The company operates in three separate areas near Warren, Niles, and Youngstown, connected by trackage rights over the Norfolk Southern Railway. In addition to its connections with affiliated railroads - the Warren and Trumbull Railroad at Warren, Ohio and Youngstown and Austintown Railroad at Youngstown, Ohio - it interchanges in Youngstown, Ohio with Norfolk Southern at Youngstown, Ohio and with CSX at Ohio Junction. The track spans 5 miles and is rated for rail cars up to 286,000 pounds.

▸ **Rows**
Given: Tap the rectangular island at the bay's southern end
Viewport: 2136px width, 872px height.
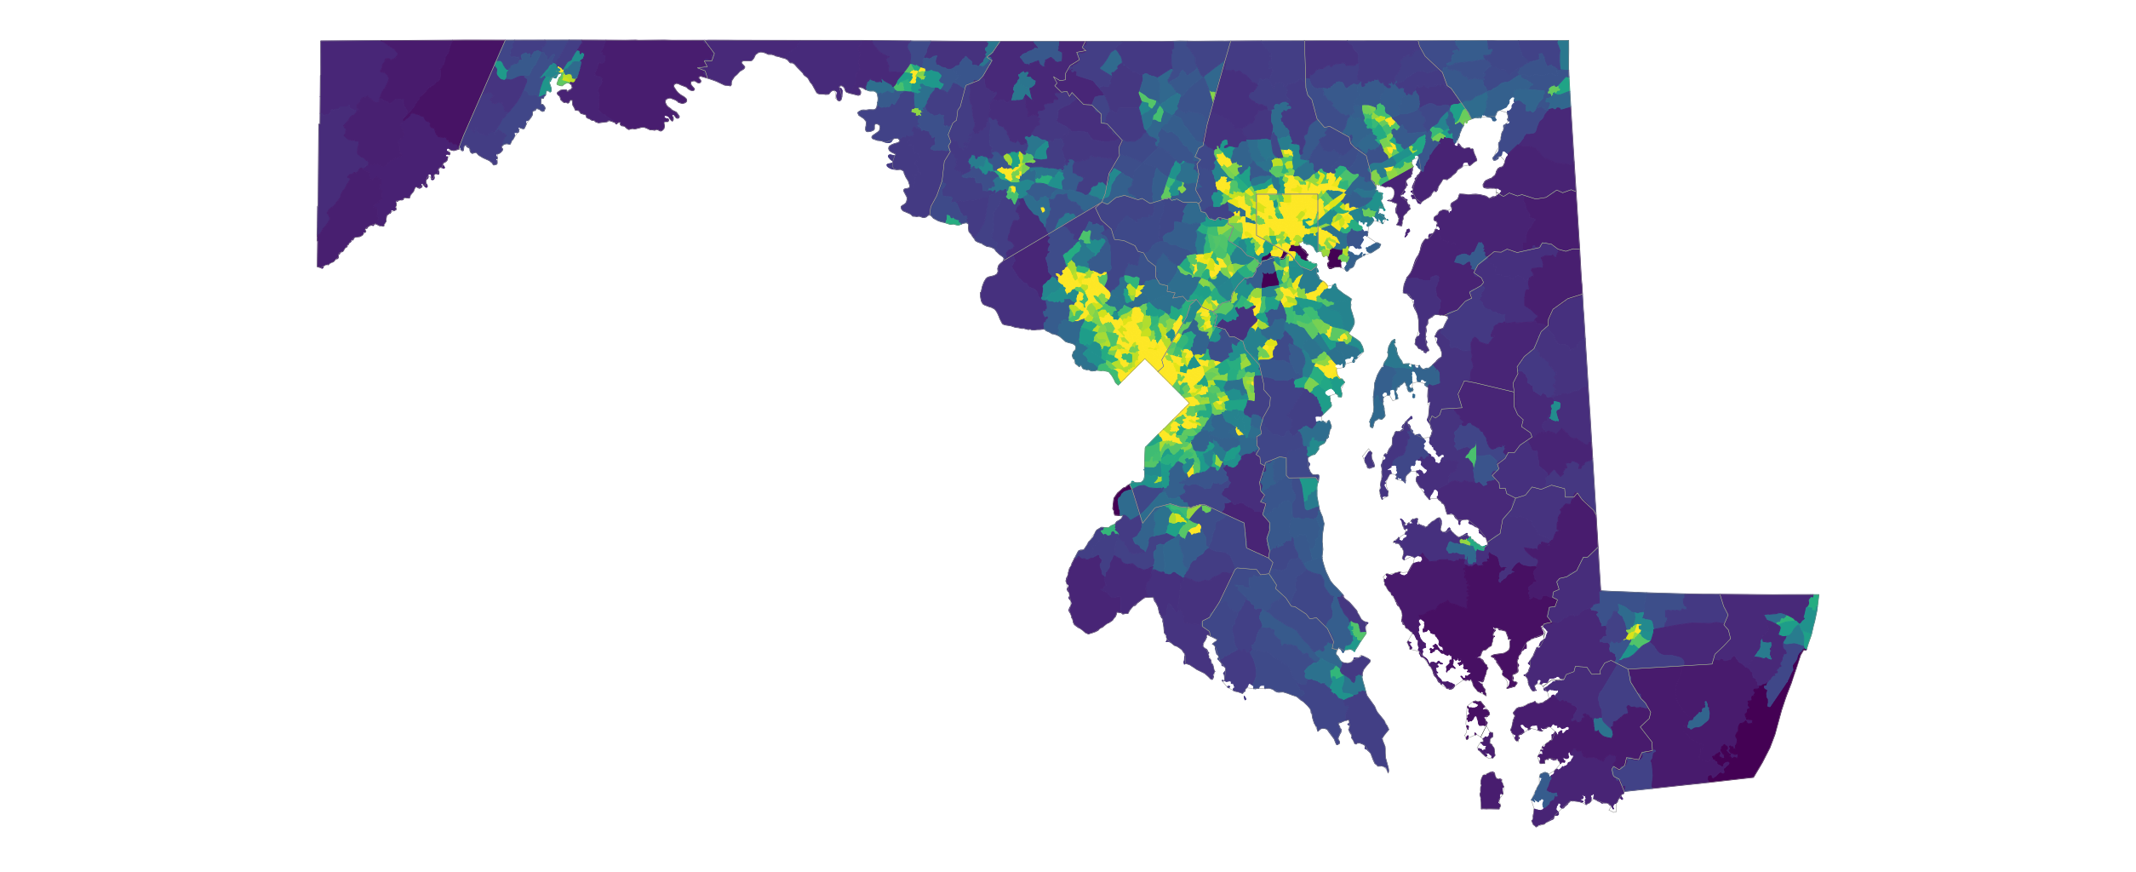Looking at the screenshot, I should tap(1489, 792).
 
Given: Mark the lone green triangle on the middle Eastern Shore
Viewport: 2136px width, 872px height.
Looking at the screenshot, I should tap(1471, 455).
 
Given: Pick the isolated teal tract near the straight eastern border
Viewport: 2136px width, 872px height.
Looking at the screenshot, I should tap(1555, 411).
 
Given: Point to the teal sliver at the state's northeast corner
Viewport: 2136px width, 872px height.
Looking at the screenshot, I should tap(1564, 56).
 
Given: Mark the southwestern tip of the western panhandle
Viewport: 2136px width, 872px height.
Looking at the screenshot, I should tap(320, 267).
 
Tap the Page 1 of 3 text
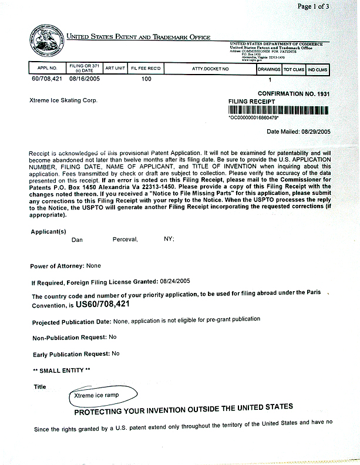[329, 6]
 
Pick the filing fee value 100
[146, 78]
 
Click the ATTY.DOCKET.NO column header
[210, 69]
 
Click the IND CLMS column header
[318, 69]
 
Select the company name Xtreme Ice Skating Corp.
[63, 100]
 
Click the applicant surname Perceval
[125, 240]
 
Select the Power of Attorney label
[58, 266]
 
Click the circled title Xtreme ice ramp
[96, 395]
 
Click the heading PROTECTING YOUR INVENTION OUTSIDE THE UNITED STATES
[184, 407]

▸ **Problems to solve**
1 - Copy the railroad passage starting at "The company operates" and ending at "to 286,000 pounds.".
2 - According to the railroad passage, how long is the track?
The rows play no part in what comes next.

▸ **Solutions**
1 -
The company operates in three separate areas near Warren, Niles, and Youngstown, connected by trackage rights over the Norfolk Southern Railway. In addition to its connections with affiliated railroads - the Warren and Trumbull Railroad at Warren, Ohio and Youngstown and Austintown Railroad at Youngstown, Ohio - it interchanges in Youngstown, Ohio with Norfolk Southern at Youngstown, Ohio and with CSX at Ohio Junction. The track spans 5 miles and is rated for rail cars up to 286,000 pounds.

2 - The track spans 5 miles.